And Ann Coulter's point is: as long as there are people out there going to call George W. Bush Hitler, and as long as there are people out there that are going to say that George Bush represents the greatest threat to peace in the world, she's not going to shut up.
And it's a battle and a war out there.
And I think our side's winning it because we are doing it with humor.
The plan in her argument, and the whole argument to me, is that when something like that is said, the implication is that that includes everybody.
And I think there's a huge majority of people out there on both sides who don't fit into any of those categories.
And that's my whole point.
Well, if that's true, then they're either out there hip-hop and waiting in line at Blockbuster or are otherwise disengaged.
And so who cares?
We are approaching the people who are engaged and who can concern themselves with the future of the country and these things.
And I think all of this is, you know, people say, how come you don't get mad at this?
It's a sign of effectiveness.
We're winning.
We're carrying the day out there.
You can't expect people that own the country for 50 years just to casually let go of it.
And so, you know, it is what it is.
Brad, I'm glad you called.
I appreciate it.
You're a very nice guy.
Back in just a second.
Stay with us.
All right.
In honor of our last phone call, ladies and gentlemen, an example of EIB humor and satire that always, however, while making us laugh, makes a point.

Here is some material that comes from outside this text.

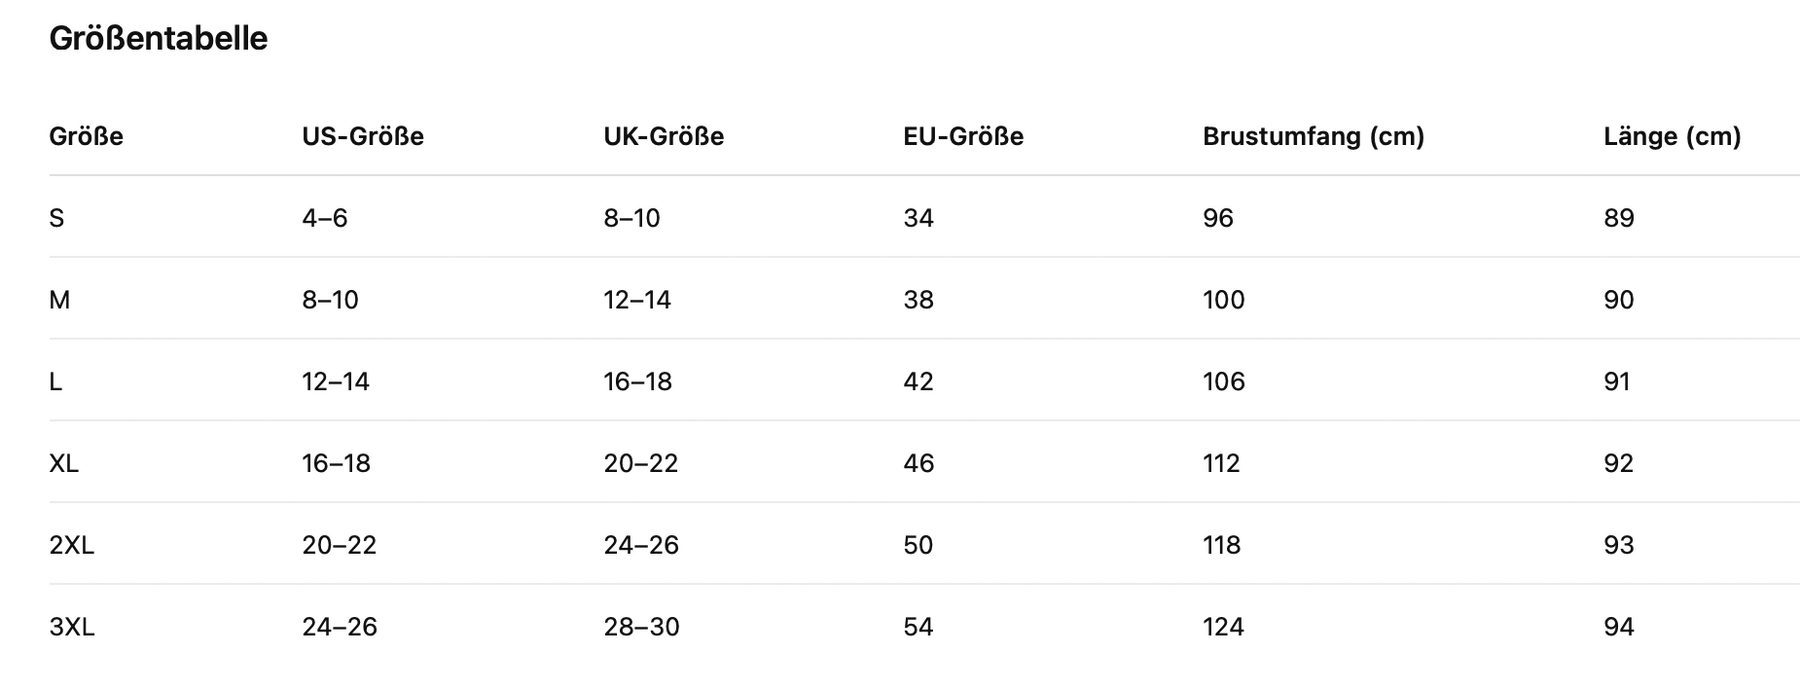Viewport: 1800px width, 689px height.
Task: Select the 2XL size row label
Action: (x=71, y=545)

Given that we've been running this and given that CNN has aired excerpts of this, why would I ever expect fair treatment in the New York Times?
I wouldn't.
I don't.
I don't expect it.
So, you know, when the New York Times or anybody else publishes or broadcasts dastardly mean stuff about, I'm practically inviting it, folks.
And it is what it is.
Doesn't bother me.
I didn't go into this for approval.
Didn't go into this for good PR and great spin and love and adoration and affection by the people I happen to be criticizing.
What kind of warped mind would I have if I expected to be loved by these people after 18 years of this?
Who's next on this program?
Al in Bayside, New York.
Welcome to the EIB Network.
Yes, good afternoon, Rush.
Second time caller.
Thank you, sir.
Rush, what I wanted to challenge the environmentalist left assertion that we're running out of oil.
I'd like to point out that beside the fact that you yourself have pointed out that Alaska, Wyoming, and Utah have more oil than the Middle East, in the province of Alberta, in Canada, they have approximately 2 trillion barrels of what they call sand oil.
Yeah, so don't leave out Montana in this recipe, too.
Montana, they've got a lot, and it's going to take a different technique to get it, but there's a lot there, too.
Right.
But just in Alberta, that would be eight times what there is in the Middle East.
Yeah.
And we're told that the Middle East reserves will last about 70 years.
Yeah.
So what's in Alberta is about 560 years.
And we're not even talking about the reserves in Mexico.
No, but you've also got a bunch of environmentalist wackos that won't let you get to it.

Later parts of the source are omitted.